Malaysian palm oil futures hit a six-week high on Wednesday, supported by short-covering and technical buying ahead of production data due later this week. By the close, the benchmark November contract on the Bursa Malaysia Derivatives exchange ended 1.1 percent higher at 2,114 ringgit ($489) a tonne. Earlier palm rose to 2,132 ringgit, its strongest level since July 29, and prices have now gained 6 percent this month.
Traded volume stood at 49,876 lots of 25 tonnes each, above the average 35,000 lots. "The market is up and breaking new highs," said a trader based in Kuala Lumpur. "There is a lot of speculative buying and short-covering going on but it's more technical." The Malaysian Palm Oil Board is set to release production and stocks data for August on Thursday, he said, adding that many traders are expecting the outlook to be bearish.
Palm oil is expected to test resistance at 2,113 ringgit per tonne, a break above which could lead to a further gain to 2,171 ringgit, said Reuters market analyst for commodities and energy technicals Wang Tao. "Prices are in short-covering mode," said a second palm trader, citing market talk that a weekly US government report may lower its crop rating.

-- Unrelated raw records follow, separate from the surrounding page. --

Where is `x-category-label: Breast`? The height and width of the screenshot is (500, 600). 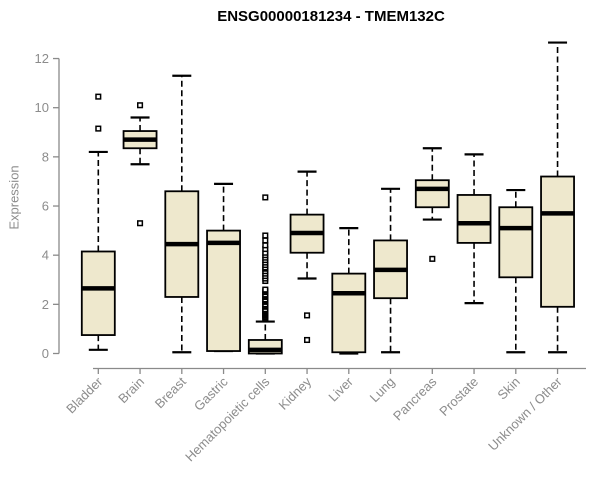
x-category-label: Breast is located at coordinates (170, 392).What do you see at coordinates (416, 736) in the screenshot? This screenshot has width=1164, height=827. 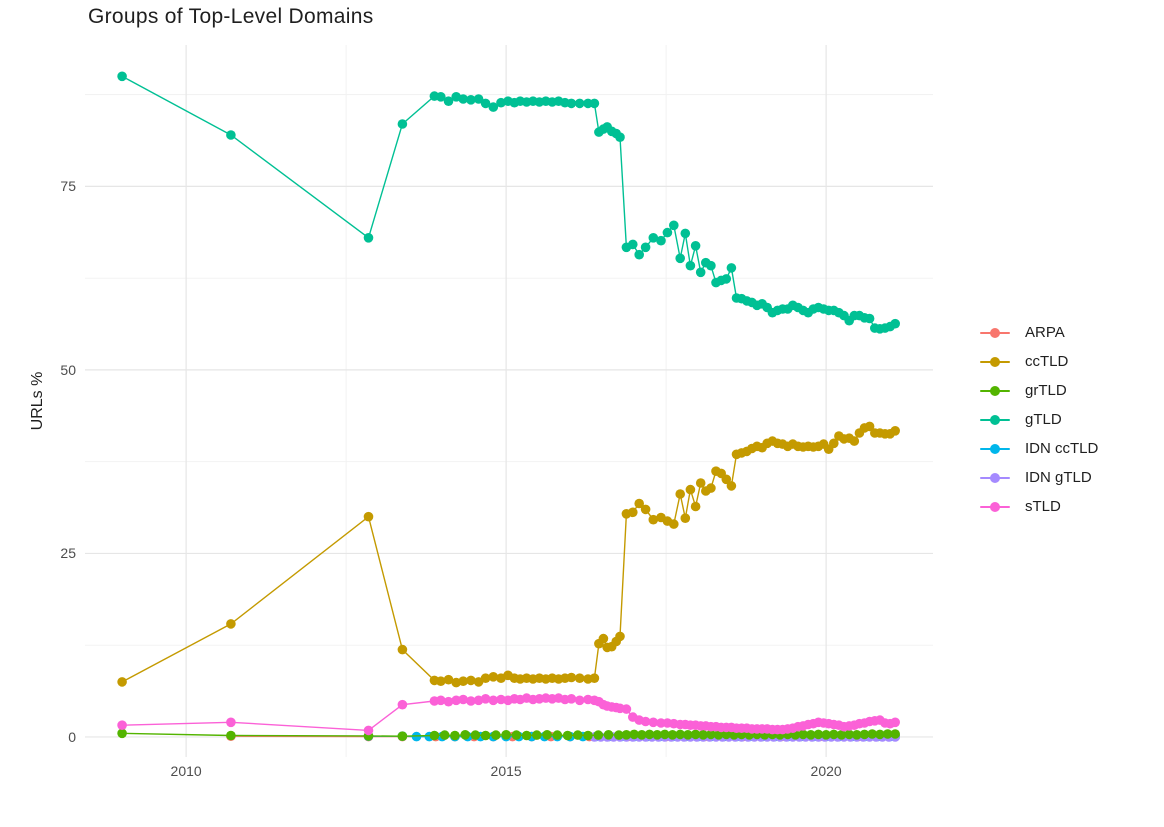 I see `series-point-IDN-ccTLD` at bounding box center [416, 736].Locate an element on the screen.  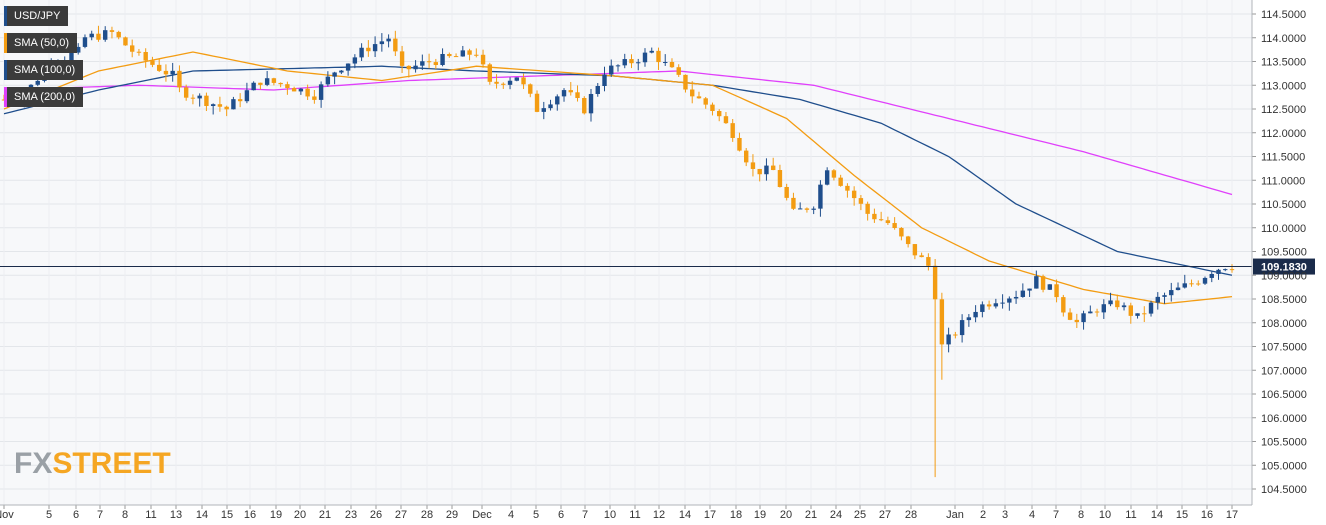
x-tick-label: 21 is located at coordinates (811, 515).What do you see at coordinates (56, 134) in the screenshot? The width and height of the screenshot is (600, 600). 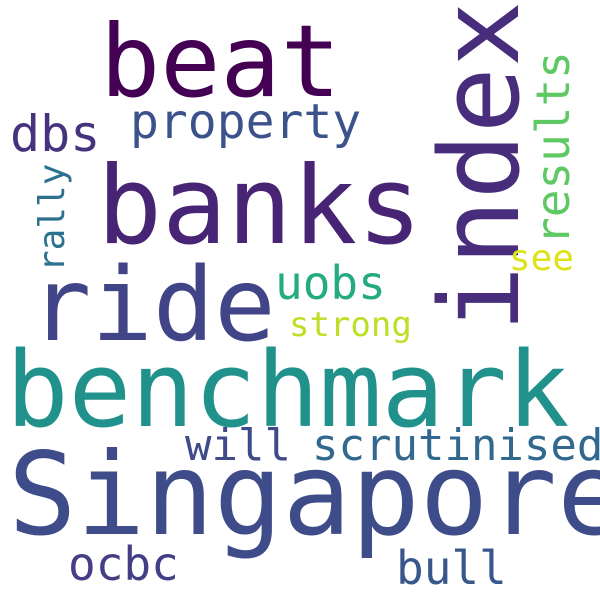 I see `word-dbs: dbs` at bounding box center [56, 134].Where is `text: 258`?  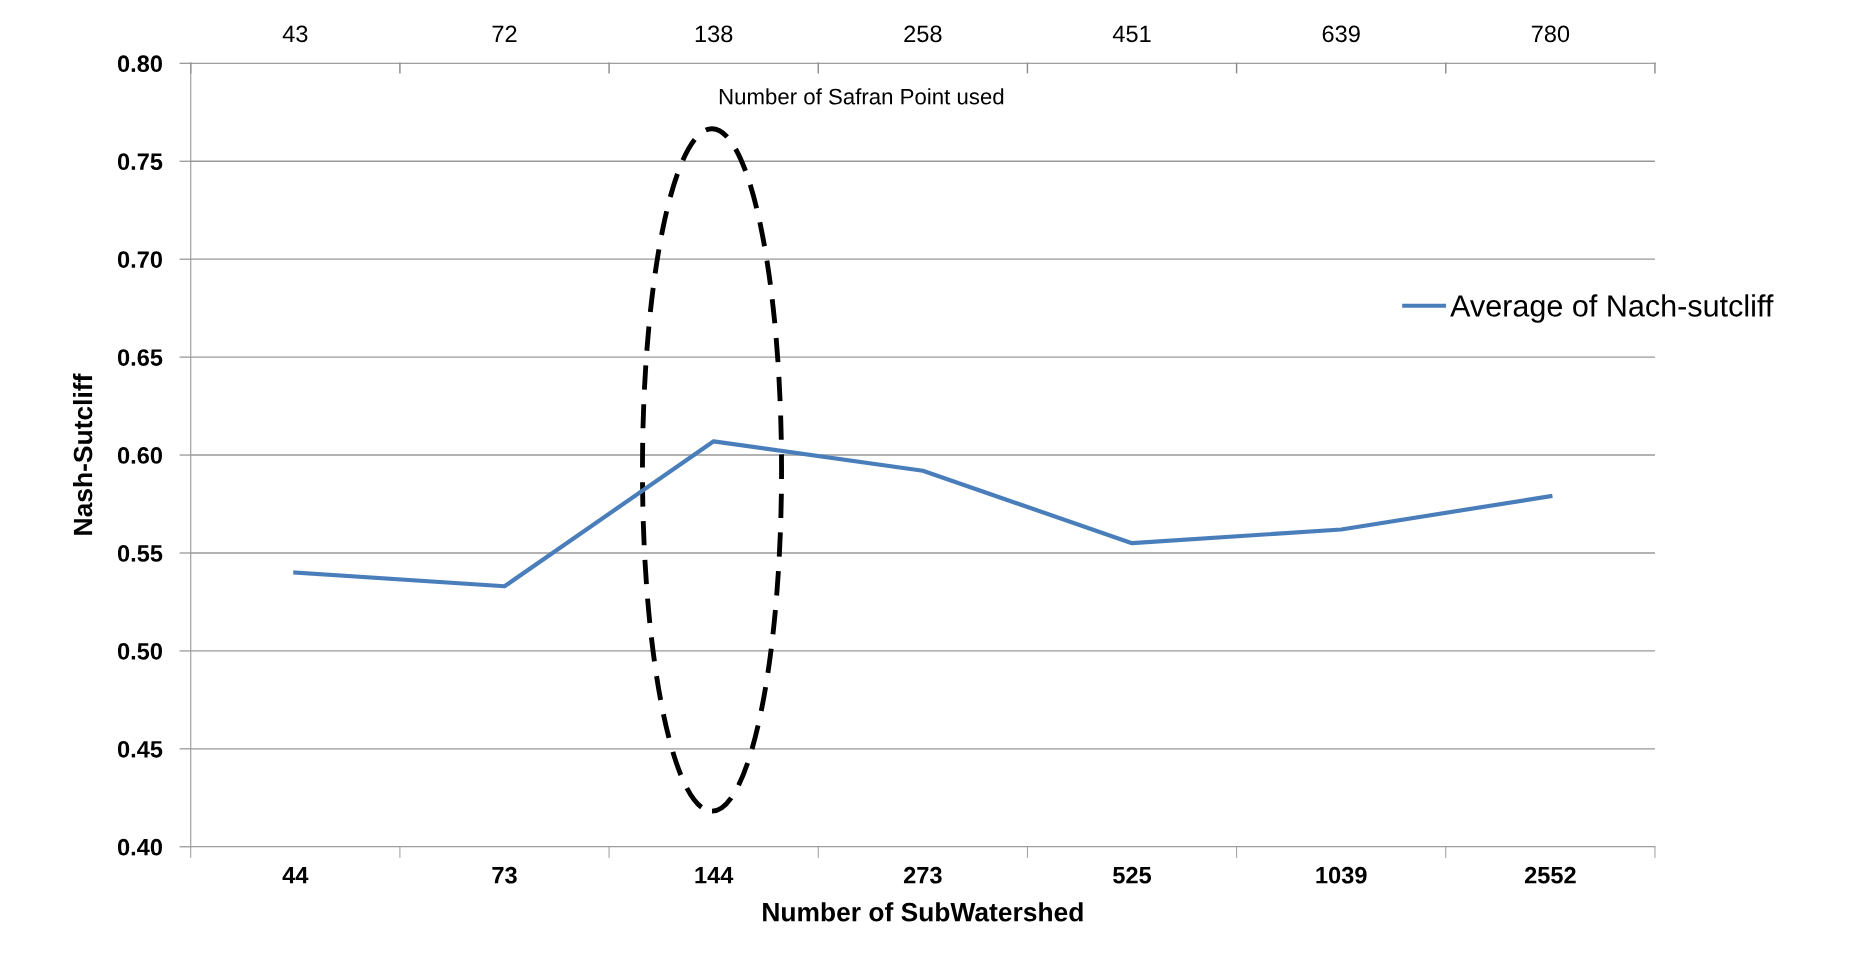 text: 258 is located at coordinates (923, 34).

"The weaker ringgit and improved external markets are certainly the catalyst." In other vegetable oil markets, the most active January soybean oil contract on the Dalian Commodity Exchange was 0.8 percent higher, the US December soyoil contract was up 0.4 percent in late Asian trade. In other oils, stronger stock markets helped stabilise crude prices, yet concerns about oversupply persisted.